#### [Yazılı Talep]
Aşağıdaki verilerde yalnızca "Shipping & Packing Policy (105, 1956)" ifadesini içeren satır ile "[Instagram] (60, 1527)" ifadesini içeren satır arasındaki satırları, iki uç satır da dahil olmak üzere, her satıra bir dize düşecek biçimde bir JSON listesi olarak düzenleyiniz. Boş satırları listeye almayınız.

#### [Veri Kesitleri]
──────

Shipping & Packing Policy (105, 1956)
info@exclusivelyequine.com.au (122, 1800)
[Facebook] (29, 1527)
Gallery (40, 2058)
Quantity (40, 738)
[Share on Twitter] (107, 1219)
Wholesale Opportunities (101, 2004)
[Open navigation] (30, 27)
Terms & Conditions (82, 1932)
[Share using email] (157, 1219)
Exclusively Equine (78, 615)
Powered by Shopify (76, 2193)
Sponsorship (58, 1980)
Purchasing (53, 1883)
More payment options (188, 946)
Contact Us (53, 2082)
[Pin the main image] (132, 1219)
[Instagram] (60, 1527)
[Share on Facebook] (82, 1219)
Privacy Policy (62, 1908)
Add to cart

──────

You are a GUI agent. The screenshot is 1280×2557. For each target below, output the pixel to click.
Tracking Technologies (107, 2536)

──────

#### [Tamamlanan Görev]
[
  "Shipping & Packing Policy (105, 1956)",
  "info@exclusivelyequine.com.au (122, 1800)",
  "[Facebook] (29, 1527)",
  "Gallery (40, 2058)",
  "Quantity (40, 738)",
  "[Share on Twitter] (107, 1219)",
  "Wholesale Opportunities (101, 2004)",
  "[Open navigation] (30, 27)",
  "Terms & Conditions (82, 1932)",
  "[Share using email] (157, 1219)",
  "Exclusively Equine (78, 615)",
  "Powered by Shopify (76, 2193)",
  "Sponsorship (58, 1980)",
  "Purchasing (53, 1883)",
  "More payment options (188, 946)",
  "Contact Us (53, 2082)",
  "[Pin the main image] (132, 1219)",
  "[Instagram] (60, 1527)"
]